**Task objective**. Output every record word for word, minus the pictures.

**Source data**.
---*---
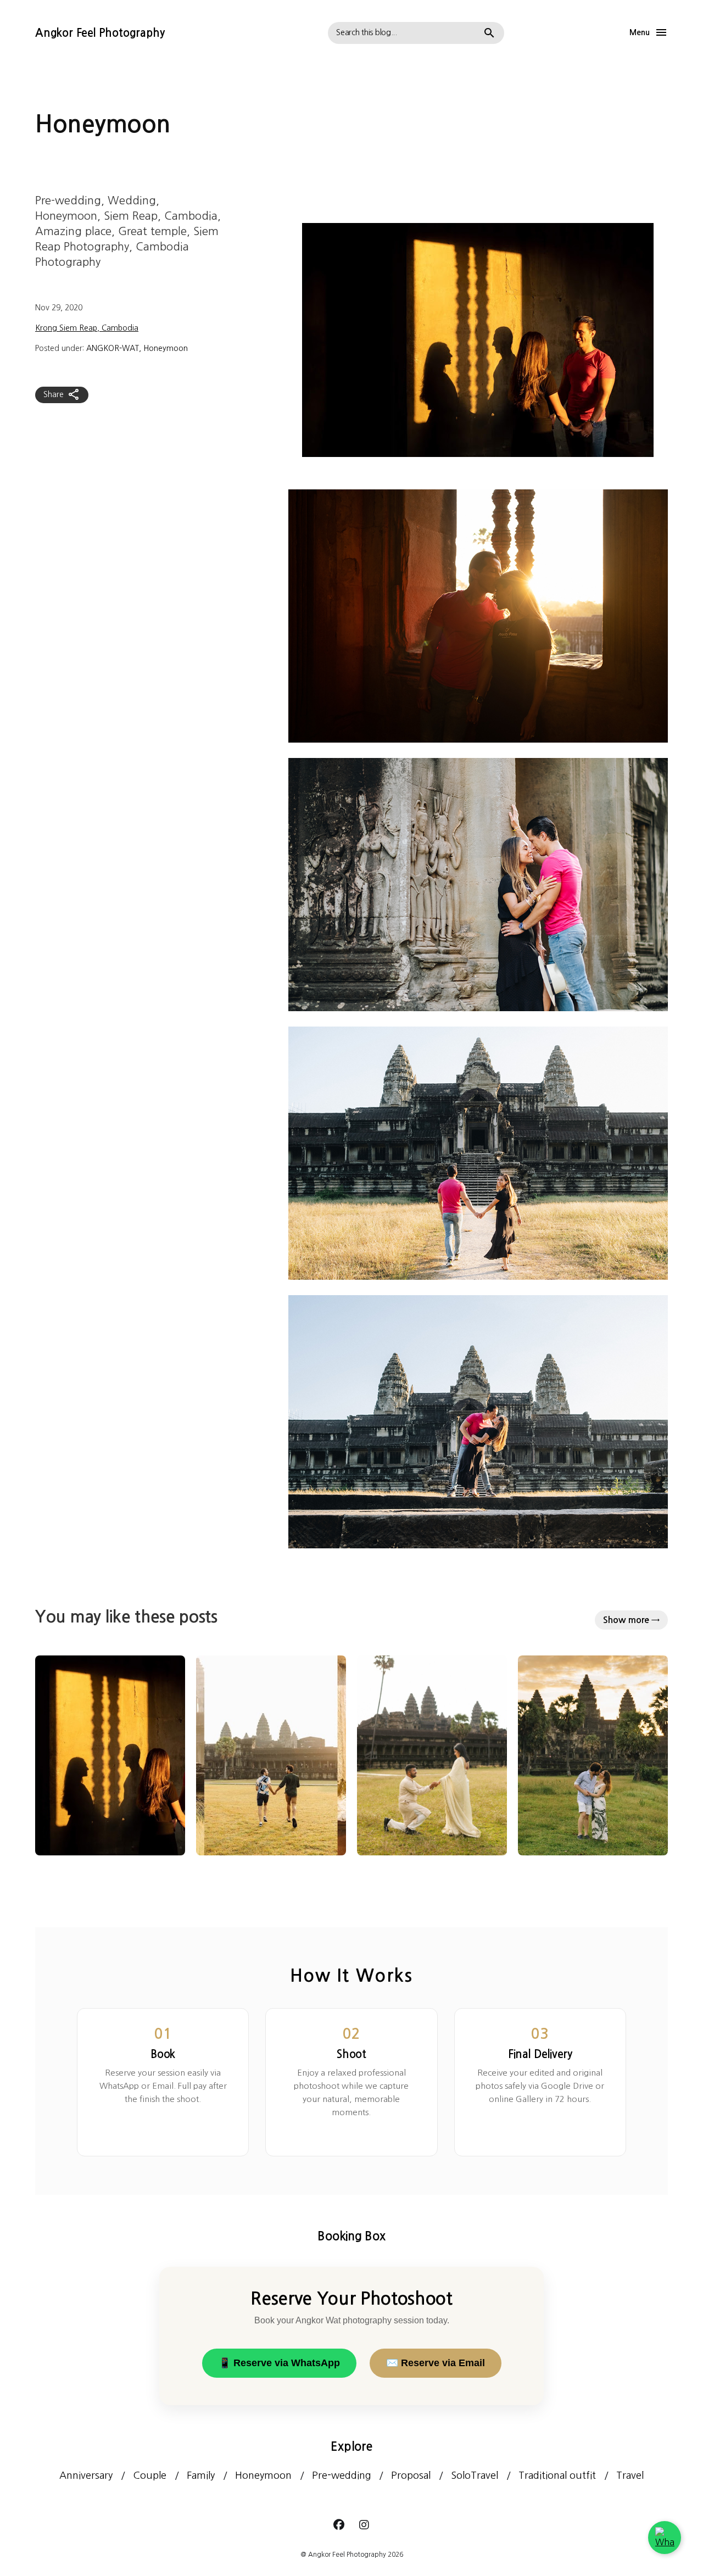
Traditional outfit (557, 2475)
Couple (149, 2475)
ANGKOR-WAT (112, 348)
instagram (364, 2525)
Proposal (411, 2475)
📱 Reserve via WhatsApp (279, 2362)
---*---
**Answer space**.
Traditional outfit (557, 2475)
Couple (149, 2475)
ANGKOR-WAT (112, 348)
instagram (364, 2525)
Proposal (411, 2475)
📱 Reserve via WhatsApp (279, 2362)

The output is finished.